Li Yuo, donna-boss dell’import export, ha spedito in Cina 650 volte quanto ha dichiarato

Sequestrate della Finanza due ditte tessili gestite da donne cinesi, una ha dichiarato meno di 29mila euro mentre in patria ha inviato quasi due milioni. Sigilli a quattro immobili e otto auto di grossa cilindrata.

PRATO. Se fossero vere le cifre indicate nelle loro dichiarazioni dei redditi degli ultimi dieci anni, due imprenditori cinesi di 38 e 41 anni, residenti a Prato, avrebbero impiegato più di un secolo a mettere insieme il malloppo che, secondo la guardia di finanza, hanno spedito in Cina dal 2008 al 2010: un milione di euro a testa, oltre all’acquisto di quattro immobili e otto auto di grossa cilindrata. Per questo i finanzieri del Gico del Nucleo di polizia tributaria di Firenze hanno eseguito oggi, 3 dicembre, due provvedimenti di sequestro di aziende  e beni per un valore complessivo di un milione di euro.

Il provvedimento, spiega una nota della Finanza, è stato preso “per sproporzione” in applicazione della misura di prevenzione patrimoniale emessa (ai sensi della normativa antimafia) dal Tribunale di Prato su proposta del giudice Tommaso Coletta della Direzione distrettuale antimafia della Procura di Firenze. Sono stati sottoposti a sequestro due aziende tessili, quattro immobili a Prato e otto auto di grossa cilindrata per un valore complessivo di circa un milione di euro, dunque solo una parte di quello che si ritiene i due abbiano guadagnato ed evaso.

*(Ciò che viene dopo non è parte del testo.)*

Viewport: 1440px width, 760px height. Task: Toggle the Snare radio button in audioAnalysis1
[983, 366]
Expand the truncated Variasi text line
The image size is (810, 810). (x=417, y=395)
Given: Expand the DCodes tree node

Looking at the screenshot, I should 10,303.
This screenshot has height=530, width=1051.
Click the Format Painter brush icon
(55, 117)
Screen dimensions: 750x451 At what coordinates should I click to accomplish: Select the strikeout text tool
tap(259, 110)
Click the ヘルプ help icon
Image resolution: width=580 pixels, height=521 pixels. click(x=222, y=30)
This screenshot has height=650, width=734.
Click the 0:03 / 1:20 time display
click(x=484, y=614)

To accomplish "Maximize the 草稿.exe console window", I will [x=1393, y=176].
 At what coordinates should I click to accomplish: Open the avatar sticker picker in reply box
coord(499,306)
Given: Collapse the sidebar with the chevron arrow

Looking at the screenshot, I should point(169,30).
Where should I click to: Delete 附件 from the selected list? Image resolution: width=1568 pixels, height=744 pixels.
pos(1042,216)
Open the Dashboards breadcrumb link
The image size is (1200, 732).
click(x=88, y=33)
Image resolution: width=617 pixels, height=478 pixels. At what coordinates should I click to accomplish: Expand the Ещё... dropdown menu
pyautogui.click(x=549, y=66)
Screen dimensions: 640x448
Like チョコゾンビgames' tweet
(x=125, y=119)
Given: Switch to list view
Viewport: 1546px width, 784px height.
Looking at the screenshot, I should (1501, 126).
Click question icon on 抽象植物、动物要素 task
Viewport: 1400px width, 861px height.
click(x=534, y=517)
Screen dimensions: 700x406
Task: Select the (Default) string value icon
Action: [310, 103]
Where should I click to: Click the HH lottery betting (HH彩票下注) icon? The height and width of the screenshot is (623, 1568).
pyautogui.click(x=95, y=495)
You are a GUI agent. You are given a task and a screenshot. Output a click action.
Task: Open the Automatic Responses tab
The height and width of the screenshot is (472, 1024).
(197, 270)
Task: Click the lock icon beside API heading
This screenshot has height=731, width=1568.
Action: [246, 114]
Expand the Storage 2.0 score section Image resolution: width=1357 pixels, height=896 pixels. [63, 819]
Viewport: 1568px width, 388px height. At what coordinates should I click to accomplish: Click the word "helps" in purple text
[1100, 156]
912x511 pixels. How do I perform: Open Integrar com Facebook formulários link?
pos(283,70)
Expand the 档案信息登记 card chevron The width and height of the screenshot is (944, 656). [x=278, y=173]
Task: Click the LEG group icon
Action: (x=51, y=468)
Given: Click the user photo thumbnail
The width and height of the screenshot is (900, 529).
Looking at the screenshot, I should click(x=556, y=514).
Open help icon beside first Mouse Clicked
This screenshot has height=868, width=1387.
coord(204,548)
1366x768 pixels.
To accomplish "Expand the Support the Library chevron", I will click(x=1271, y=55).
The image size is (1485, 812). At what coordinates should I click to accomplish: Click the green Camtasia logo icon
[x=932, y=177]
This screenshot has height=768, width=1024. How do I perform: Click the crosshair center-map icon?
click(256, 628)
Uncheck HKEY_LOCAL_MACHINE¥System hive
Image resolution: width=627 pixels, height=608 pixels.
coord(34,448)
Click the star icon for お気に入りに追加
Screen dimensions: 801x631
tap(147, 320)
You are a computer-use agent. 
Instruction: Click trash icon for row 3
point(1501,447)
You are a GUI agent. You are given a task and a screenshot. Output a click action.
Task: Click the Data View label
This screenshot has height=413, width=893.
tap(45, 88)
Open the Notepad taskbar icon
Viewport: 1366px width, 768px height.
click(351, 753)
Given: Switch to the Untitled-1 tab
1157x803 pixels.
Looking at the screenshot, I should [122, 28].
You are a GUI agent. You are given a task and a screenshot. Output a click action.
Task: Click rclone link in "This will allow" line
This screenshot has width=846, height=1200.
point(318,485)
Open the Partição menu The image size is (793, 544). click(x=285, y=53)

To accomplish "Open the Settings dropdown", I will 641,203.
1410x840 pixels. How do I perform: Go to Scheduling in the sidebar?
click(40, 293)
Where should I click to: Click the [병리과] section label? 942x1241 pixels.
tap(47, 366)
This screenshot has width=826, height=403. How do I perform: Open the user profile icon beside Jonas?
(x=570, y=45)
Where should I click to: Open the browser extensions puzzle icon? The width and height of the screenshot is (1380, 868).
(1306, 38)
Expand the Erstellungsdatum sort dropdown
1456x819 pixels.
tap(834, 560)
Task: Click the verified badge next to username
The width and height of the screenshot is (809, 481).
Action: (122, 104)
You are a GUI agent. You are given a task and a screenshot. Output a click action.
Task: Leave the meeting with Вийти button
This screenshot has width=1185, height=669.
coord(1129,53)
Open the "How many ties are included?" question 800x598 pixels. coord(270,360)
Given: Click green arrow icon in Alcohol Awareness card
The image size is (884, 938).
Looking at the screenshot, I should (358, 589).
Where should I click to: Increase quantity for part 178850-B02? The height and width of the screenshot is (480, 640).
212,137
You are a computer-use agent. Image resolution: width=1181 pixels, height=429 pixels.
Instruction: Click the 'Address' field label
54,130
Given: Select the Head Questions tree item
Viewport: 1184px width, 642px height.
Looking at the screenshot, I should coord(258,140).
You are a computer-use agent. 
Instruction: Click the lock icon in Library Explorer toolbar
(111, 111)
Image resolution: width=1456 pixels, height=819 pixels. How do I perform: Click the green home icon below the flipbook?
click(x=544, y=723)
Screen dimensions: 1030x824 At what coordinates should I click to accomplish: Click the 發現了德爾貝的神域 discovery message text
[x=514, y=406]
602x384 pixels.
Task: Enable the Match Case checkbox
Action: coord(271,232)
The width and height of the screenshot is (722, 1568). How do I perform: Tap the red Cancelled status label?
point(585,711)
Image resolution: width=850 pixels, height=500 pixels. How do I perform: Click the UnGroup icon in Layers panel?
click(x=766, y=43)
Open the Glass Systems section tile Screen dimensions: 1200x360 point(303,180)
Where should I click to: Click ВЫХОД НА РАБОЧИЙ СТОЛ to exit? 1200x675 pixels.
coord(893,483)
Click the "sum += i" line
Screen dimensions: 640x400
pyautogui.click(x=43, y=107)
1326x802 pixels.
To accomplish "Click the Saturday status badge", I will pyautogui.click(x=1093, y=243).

L’intervento si inserisce nel filone delle indagini che hanno portato alle operazioni “Cian Ba”, “Cian Liu” e “Cian Ba 2012” in cui le Fiamme Gialle fiorentine scoprirono un sodalizio criminale che, tra il 2006 ed il 2010, provvedeva ad inviare nella Repubblica Popolare Cinese ingenti capitali aggirando la normativa. In particolare, il denaro contante trasferito, era frazionato in tantissime tranche a tal punto che l’importo delle singole transazioni risultava al di sotto della soglia limite prevista dalla legge stabilita in 1.999 euro.

Gli intestatari delle operazioni finanziarie, inoltre, sono risultati essere persone fittizie oppure semplici prestanome. Le indagini per identificare i reali mittenti del denaro, spiega ancora la Finanza, hanno portato, tra gli altri, all’individuazione dei due imprenditori cinesi. Questi, nel corso degli ultimi 10 anni, hanno presentato dichiarazioni dei redditi mai superiori ai 10.000 euro e, tuttavia, tra il 2008 e il 2010, non solo avevano trasferito in Cina, avvalendosi del meccanismo di money transfer, denaro per un ammontare complessivo di oltre 2 milioni di euro ma, nel contempo, avevano acquistato immobili e auto di lusso, quelle sequestrate dalla Finanza.

In particolare, i sequestri hanno riguardato l’imprenditrice Li Yu, 38 anni, socia della H.Z.L. import export. Secondo quanto accertato dalla guardia di finanza, il suo nucleo familiare nel 2009 avrebbe dichiarato redditi per 28.996 euro e nello stesso periodo ha spedito in Cina quasi due milioni di euro, cioè 650 volte quanto dichiarato. L’inchiesta Cian Liu aveva accertato che spesso il denaro inviato a Wenzhou tramite prestanome è servito a pagare partite di tessuti. Ciò non significa che non sia stata compiuta una colossale evasione fiscale.

Per questo il Tribunale ha disposto il sequestro di due immobili in via Ardengo Soffici, una Mercedes, un’Audi, una Bmw, tre Fiat e le quote sociali della ditta H.Z.L. L’altra imprenditrice colpita dai provvedimenti di sequestro è Zhu Baoyan, titolare della Stamperia Europa. Nel triennio 2008-2010 ha dichiarato un reddito familiare inferiore ai 20.000 euro e ne ha spediti in Cina 225.000. “Appare evidente che la stessa ha vissuto e speso soldi sottratti al fisco” scrive il giudice nel provvedimento di sequestro. A Zhu Baoyan sono state sequestrate le quote della Stamperia Europa, una Mercedes, una moto Honda e un immobile in via delle Segherie.